2025-12-31 上海交通大学 (SJTU)
<関連情報>
- https://global.sjtu.edu.cn/en/news-events/news/2458
- https://www.science.org/doi/abs/10.1126/science.adv7434
大規模インテリジェントセマンティックビジョン生成のための全光合成チップ All-optical synthesis chip for large-scale intelligent semantic vision generation
Yitong Chen https://orcid.org/0000-0003-4207-4959, Xinyue Sun https://orcid.org/0009-0008-0529-4323, Longtao Tan, Yizhou Jiang, […] , and Guangtao Zhai
Science Published:18 Dec 2025
DOI:https://doi.org/10.1126/science.adv7434
Editor’s summary
Despite extensive research on optical computing in recent years, there has been limited progress in directly addressing leading-edge artificial intelligence (AI) practical applications. This is especially true for large-scale models, which have the potential to radically change society but at the same time face severe shortages of computing power and energy. By integrating millions of photonic neurons and varying the network dimension at light speed through proposed optical latent space and Bayes-based training algorithms, Chen et al. developed an all-optical chip that was able to experimentally implement large-scale cutting-edge AI tasks of generative models and semantic manipulation of complicated colorful images with impressive speed and energy efficiency compared with state-of-the-art electronic and photonic chips. —Yury Suleymanov
Abstract
Large-scale generative artificial intelligence (AI) is facing a severe computing power shortage. Although photonic computing achieves excellence in decision tasks, its application in generative tasks remains formidable because of limited integration scale, time-consuming dimension conversions, and ground-truth-dependent training algorithms. We produced an all-optical chip for large-scale intelligent vision generation, named LightGen.

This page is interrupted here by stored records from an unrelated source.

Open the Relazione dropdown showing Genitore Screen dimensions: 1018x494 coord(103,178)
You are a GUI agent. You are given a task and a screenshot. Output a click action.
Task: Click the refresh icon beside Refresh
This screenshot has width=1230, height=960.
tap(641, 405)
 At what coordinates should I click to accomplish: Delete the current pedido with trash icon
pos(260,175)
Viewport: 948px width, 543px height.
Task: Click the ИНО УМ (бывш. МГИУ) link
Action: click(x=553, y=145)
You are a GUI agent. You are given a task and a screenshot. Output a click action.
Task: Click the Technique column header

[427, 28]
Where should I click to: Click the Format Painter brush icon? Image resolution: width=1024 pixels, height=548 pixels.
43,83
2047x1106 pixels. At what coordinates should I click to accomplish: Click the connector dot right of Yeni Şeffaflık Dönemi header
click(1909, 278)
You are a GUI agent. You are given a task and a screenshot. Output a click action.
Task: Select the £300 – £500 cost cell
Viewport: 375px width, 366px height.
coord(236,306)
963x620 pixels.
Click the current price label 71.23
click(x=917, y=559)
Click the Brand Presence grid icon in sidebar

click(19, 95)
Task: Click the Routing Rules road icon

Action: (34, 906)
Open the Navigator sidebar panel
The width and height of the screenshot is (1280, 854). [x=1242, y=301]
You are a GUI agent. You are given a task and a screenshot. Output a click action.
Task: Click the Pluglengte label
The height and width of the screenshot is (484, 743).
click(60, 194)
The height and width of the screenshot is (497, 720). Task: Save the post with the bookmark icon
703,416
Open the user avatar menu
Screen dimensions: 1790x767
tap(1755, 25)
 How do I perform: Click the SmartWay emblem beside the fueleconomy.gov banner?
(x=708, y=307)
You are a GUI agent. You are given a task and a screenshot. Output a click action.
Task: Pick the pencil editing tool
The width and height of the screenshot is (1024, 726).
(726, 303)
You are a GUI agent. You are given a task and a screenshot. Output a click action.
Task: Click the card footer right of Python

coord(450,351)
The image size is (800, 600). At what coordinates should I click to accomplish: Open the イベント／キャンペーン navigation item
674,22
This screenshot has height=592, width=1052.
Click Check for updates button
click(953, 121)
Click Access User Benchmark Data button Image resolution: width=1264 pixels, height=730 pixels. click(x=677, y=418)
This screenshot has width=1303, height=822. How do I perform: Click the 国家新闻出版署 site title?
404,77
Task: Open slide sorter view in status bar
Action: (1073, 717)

By integrating millions of photonic neurons on a chip, varying network dimension through proposed optical latent space, and Bayes-based training algorithms, LightGen experimentally implemented high-resolution semantic image generation, denoising, style transfer, three-dimensional generation, and manipulation. Its measured end-to-end computing speed and energy efficiency were each more than two orders of magnitude greater than those of state-of-the-art electronic chips, paving the way for acceleration of large visual generative models.